6 thoughts on “Exercise Is Pointless, So Why Do It?

  1. Pontzer really lost me in Ch. 5 because he discusses “weight loss” rather than “fat loss.” If a sedentary and obese person weighing 180 pounds with 30% body fat exercises at 2,000 kcal per week for a year, they will likely be around 20% body fat. That equals 36 pounds of fat that was replaced by lean muscle mostly. In the study he cites, they lost an average of 10 pounds, so they clearly lost a lot of fat from exercise alone. Moreover, he fluffs off a 200 kcal per day difference as if that were nothing, when it sounds like a successful long-term fat loss strategy to me, representing about 17 pounds of fat per month.
    After 150 pages of precise terminology, he suddenly got vague with “weight loss,” and I almost put the book away, but I was too far invested.

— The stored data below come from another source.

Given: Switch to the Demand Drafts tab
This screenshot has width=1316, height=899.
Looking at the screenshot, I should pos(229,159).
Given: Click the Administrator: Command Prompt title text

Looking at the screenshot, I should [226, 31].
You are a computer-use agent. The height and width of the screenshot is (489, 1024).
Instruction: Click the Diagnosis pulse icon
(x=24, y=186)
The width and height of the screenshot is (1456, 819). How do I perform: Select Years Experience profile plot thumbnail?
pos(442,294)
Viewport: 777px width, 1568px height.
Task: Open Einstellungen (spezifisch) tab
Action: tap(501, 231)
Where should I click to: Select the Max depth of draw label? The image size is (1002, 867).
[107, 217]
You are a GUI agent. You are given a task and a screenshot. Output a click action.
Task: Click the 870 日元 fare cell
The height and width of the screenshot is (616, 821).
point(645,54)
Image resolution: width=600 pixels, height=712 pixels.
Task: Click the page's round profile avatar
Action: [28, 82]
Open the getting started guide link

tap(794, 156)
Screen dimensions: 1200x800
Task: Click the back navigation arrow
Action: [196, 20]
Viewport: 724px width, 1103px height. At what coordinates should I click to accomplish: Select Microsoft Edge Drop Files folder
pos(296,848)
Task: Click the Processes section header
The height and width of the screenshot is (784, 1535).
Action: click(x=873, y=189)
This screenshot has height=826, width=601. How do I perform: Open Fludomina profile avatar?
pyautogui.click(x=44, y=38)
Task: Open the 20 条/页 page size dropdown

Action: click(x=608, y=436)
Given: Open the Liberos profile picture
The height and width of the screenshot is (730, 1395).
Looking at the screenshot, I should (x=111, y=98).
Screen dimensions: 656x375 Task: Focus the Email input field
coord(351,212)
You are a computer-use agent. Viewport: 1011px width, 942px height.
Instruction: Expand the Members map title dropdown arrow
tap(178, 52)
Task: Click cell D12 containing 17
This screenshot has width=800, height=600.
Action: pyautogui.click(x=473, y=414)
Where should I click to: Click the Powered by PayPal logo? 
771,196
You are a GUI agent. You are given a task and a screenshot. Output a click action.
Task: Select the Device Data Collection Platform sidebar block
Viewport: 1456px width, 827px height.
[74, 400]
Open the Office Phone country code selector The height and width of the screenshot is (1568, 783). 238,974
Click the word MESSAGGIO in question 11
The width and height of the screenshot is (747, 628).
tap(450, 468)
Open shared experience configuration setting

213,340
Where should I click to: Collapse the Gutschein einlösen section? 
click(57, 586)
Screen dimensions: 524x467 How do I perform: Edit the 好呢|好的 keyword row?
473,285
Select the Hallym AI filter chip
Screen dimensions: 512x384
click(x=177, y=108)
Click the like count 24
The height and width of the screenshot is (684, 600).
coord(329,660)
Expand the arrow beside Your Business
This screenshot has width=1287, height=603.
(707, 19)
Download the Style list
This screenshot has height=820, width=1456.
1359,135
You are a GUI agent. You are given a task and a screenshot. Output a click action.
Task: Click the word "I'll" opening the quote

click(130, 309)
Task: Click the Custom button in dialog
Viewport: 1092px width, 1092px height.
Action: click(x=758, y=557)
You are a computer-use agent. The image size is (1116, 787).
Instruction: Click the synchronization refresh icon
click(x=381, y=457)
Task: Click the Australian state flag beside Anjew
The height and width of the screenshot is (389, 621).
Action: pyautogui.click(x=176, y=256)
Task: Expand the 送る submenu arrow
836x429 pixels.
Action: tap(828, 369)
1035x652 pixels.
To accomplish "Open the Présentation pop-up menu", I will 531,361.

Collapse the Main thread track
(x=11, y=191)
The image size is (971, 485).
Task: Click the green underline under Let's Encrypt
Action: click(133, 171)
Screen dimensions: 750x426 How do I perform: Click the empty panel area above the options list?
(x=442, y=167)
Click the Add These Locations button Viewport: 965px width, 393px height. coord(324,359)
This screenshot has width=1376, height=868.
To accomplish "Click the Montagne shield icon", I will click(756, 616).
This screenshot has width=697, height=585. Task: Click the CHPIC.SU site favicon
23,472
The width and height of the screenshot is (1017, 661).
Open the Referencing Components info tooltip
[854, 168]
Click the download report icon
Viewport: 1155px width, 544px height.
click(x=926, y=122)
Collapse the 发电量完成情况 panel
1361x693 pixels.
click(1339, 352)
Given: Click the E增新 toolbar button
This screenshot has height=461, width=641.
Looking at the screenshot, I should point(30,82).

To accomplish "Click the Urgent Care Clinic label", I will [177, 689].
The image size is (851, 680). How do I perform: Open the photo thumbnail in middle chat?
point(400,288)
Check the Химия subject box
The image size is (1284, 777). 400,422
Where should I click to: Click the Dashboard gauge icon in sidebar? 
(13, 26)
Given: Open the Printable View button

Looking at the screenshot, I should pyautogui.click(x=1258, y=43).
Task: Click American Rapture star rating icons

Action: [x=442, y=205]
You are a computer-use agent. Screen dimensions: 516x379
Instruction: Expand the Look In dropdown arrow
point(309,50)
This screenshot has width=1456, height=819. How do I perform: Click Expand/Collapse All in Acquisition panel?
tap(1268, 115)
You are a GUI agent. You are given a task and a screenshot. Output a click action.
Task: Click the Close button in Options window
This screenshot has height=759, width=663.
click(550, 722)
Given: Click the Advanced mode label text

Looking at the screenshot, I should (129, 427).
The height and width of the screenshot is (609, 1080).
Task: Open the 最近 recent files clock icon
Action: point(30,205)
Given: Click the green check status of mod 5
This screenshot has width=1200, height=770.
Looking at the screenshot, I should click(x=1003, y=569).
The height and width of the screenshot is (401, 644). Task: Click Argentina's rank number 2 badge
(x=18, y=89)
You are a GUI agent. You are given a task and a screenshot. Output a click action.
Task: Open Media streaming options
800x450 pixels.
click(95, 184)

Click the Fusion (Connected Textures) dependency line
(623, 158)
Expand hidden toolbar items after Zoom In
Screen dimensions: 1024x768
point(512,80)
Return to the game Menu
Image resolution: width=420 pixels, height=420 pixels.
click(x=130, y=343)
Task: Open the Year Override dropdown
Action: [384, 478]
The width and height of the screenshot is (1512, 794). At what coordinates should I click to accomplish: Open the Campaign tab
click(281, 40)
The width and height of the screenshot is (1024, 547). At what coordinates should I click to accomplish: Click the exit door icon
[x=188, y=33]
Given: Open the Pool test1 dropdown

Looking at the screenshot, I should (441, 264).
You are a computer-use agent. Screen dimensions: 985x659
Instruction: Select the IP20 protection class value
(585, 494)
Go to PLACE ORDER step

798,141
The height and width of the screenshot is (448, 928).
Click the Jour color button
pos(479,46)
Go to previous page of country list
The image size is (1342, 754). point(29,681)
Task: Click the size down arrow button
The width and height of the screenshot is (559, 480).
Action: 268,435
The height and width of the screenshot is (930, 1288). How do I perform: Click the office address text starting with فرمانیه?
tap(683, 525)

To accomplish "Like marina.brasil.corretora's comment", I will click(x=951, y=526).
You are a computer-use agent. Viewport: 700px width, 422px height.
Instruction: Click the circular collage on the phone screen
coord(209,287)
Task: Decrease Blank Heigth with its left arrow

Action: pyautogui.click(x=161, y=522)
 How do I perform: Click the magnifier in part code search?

    1. Sorry, move my decimal: 6,000 kcal and 1.7 pounds roughly. I tell people to shoot for 5 per month if obese, so combined with diet alterations, easily achievable. As we’ve been saying for a long time, it’s diet and exercise. I say 75/25, but that’s hardly empirical.

    2. Yeah to me the whole argument in the book is more about selling something controversial than practical advice for the average person. The fact is that the average person is way below and threshold where exercise becomes pointless for fat loss. They have plenty of room for more movement before they need to worry about the effect wearing off.